THE PROBLEM
Repeat each of the entries below word for word, keeping every line in its original form.

LISTED ENTRIES
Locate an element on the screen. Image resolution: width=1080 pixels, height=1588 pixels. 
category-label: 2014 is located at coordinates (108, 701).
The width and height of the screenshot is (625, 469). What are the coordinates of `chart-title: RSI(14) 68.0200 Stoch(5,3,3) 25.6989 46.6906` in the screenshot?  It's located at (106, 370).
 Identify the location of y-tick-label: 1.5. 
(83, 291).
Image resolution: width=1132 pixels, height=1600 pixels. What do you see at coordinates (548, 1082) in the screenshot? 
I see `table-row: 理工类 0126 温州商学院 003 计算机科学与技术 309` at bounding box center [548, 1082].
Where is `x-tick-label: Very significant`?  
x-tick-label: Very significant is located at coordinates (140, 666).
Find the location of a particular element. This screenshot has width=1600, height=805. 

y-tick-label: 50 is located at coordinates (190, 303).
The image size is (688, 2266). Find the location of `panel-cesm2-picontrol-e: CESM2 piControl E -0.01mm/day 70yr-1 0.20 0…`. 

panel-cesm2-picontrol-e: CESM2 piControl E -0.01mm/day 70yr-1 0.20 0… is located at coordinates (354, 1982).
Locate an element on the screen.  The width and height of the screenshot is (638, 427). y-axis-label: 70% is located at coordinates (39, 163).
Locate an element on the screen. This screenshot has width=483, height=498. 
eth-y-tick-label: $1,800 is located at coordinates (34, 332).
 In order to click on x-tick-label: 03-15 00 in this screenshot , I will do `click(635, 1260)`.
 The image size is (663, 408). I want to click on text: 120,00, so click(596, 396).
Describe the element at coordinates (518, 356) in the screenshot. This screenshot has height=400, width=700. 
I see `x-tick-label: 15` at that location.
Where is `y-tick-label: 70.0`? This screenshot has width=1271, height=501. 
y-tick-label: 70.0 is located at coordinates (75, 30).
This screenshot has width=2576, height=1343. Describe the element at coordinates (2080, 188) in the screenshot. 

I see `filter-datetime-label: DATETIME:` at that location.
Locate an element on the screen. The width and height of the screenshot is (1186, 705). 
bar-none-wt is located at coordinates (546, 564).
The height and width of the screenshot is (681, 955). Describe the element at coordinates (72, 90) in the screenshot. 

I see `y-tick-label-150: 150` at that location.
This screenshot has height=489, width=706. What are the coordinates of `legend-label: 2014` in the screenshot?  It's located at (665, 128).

SOLVED PROBLEM
Locate an element on the screen. Image resolution: width=1080 pixels, height=1588 pixels. 
category-label: 2014 is located at coordinates (108, 701).
The width and height of the screenshot is (625, 469). What are the coordinates of `chart-title: RSI(14) 68.0200 Stoch(5,3,3) 25.6989 46.6906` in the screenshot?  It's located at (106, 370).
 Identify the location of y-tick-label: 1.5. 
(83, 291).
Image resolution: width=1132 pixels, height=1600 pixels. What do you see at coordinates (548, 1082) in the screenshot? 
I see `table-row: 理工类 0126 温州商学院 003 计算机科学与技术 309` at bounding box center [548, 1082].
Where is `x-tick-label: Very significant`?  
x-tick-label: Very significant is located at coordinates (140, 666).
Find the location of a particular element. This screenshot has width=1600, height=805. 

y-tick-label: 50 is located at coordinates (190, 303).
The image size is (688, 2266). Find the location of `panel-cesm2-picontrol-e: CESM2 piControl E -0.01mm/day 70yr-1 0.20 0…`. 

panel-cesm2-picontrol-e: CESM2 piControl E -0.01mm/day 70yr-1 0.20 0… is located at coordinates (354, 1982).
Locate an element on the screen.  The width and height of the screenshot is (638, 427). y-axis-label: 70% is located at coordinates (39, 163).
Locate an element on the screen. This screenshot has width=483, height=498. 
eth-y-tick-label: $1,800 is located at coordinates (34, 332).
 In order to click on x-tick-label: 03-15 00 in this screenshot , I will do `click(635, 1260)`.
 The image size is (663, 408). I want to click on text: 120,00, so click(596, 396).
Describe the element at coordinates (518, 356) in the screenshot. This screenshot has height=400, width=700. 
I see `x-tick-label: 15` at that location.
Where is `y-tick-label: 70.0`? This screenshot has width=1271, height=501. 
y-tick-label: 70.0 is located at coordinates (75, 30).
This screenshot has width=2576, height=1343. Describe the element at coordinates (2080, 188) in the screenshot. 

I see `filter-datetime-label: DATETIME:` at that location.
Locate an element on the screen. The width and height of the screenshot is (1186, 705). 
bar-none-wt is located at coordinates (546, 564).
The height and width of the screenshot is (681, 955). Describe the element at coordinates (72, 90) in the screenshot. 

I see `y-tick-label-150: 150` at that location.
This screenshot has height=489, width=706. What are the coordinates of `legend-label: 2014` in the screenshot?  It's located at (665, 128).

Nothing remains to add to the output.